Hortonworks looks to grow Hadoop ecosystem

Hortonworks CEO talks about the origin of Hadoop and how his company intends to monetize the open-source, big data standout.

Dave Rosenberg Co-founder, MuleSource
Dave Rosenberg has more than 15 years of technology and marketing experience that spans from Bell Labs to startup IPOs to open-source and cloud software companies. He is CEO and founder of Nodeable, co-founder of MuleSoft, and managing director for Hardy Way. He is an adviser to DataStax, IT Database, and Puppet Labs.
Dave Rosenberg
3 min read

Hadoop Logo
Apache Foundation

As big data becomes more and more top of mind, a number of new companies have popped up to support Hadoop, the leading open-source platform for data-intensive distributed applications. One of the newer entrants is Hortonworks, a company spun out of Yahoo, with a $15 million-plus cash infusion from both Yahoo and Benchmark Capital.

Last week I sat down with Hortonworks CEO Eric Baldeschwieler to understand how the company intends to differentiate from other vendors such as Cloudera, MapR, and the many as yet unlaunched companies that venture capitalists are still funding.

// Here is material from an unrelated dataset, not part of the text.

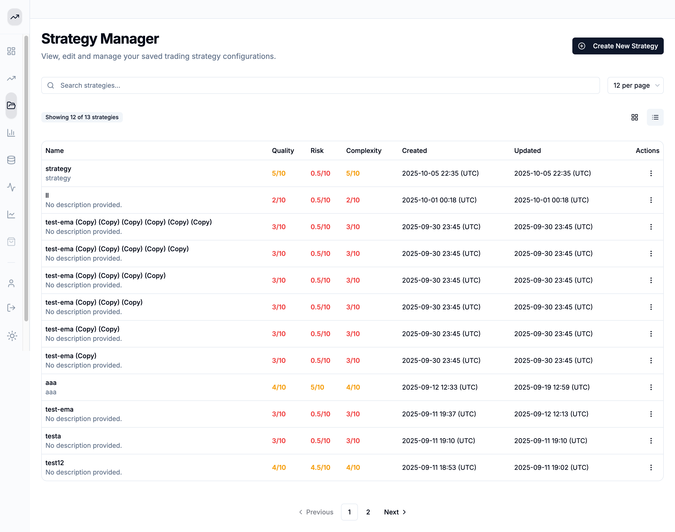Screen dimensions: 675x532
Task: Open the folder icon for Strategy Manager
Action: pos(11,105)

Hadoop itself was initially developed at Yahoo by Doug Cutting (who is now part of Cloudera) to commoditize the storage and processing of big data. According to Baldeschwieler, Yahoo started taking Hadoop seriously as both a way to provide computing resources as a service to its own business units and as a way to attract data scientists to come work at the company.

Yahoo found that it needed to have a more generic infrastructure to roll out new services and make the processing of the data it collected more readily consumable for internal and partner services. The ultimate vision was that Yahoo was building on what could become the standard commodity compute platform.

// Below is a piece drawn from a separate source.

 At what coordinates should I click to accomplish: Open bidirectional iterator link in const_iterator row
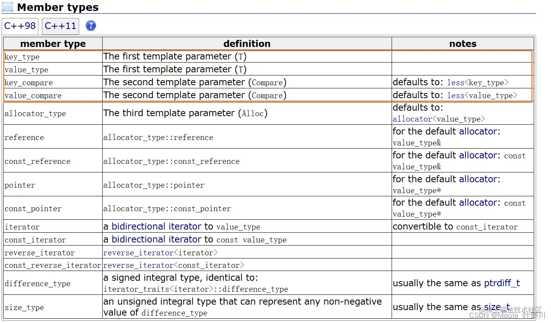point(156,239)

And Hadoop has broken out as the star of the big-data world. Baldeschwieler believes that half the world's data will be stored in Hadoop in five years and if you look at the growth of unstructured data, Hadoop is the logical answer. Hadoop can store data at a different price point, making it a solution that allows you to experiment and store more. If you hit the right cost, you can store even more data for longer and use it for more purposes. There is more upside you can harvest and, ultimately, there's more business value.

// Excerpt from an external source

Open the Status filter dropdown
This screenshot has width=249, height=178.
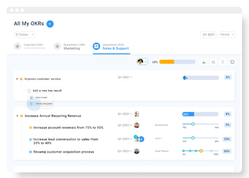(25, 34)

From a business perspective, the big difference with Hortonworks is that the company currently has no intention of creating a new or alternate distribution of Hadoop. Instead it aims to provide support and training on the Apache open-source releases, with the intention of ecosystem growth. The support model has long been the weapon of choice for early stage open-source companies, but I wonder if it still flies in today's market.

The Hortonworks approach is counter to Cloudera, which packages its own distribution of Hadoop and other necessary components into releases that, while open source, are not explicitly only the bits from the Apache foundation. Cloudera also provides consulting in addition to support and training, which CEO Mike Olson told CNET is still a requirement for most enterprises interested in using Hadoop in production. Olson also pointed out ease of use and packaging as the way to gain adoption and ultimately revenue.

And while I can't really say which approach is better, it's clear that there is quite a bit of money to be made in the Hadoop ecosystem. That said, the technology is still difficult enough to use that people need help to get up and running, which is how most open-source companies have found their niche.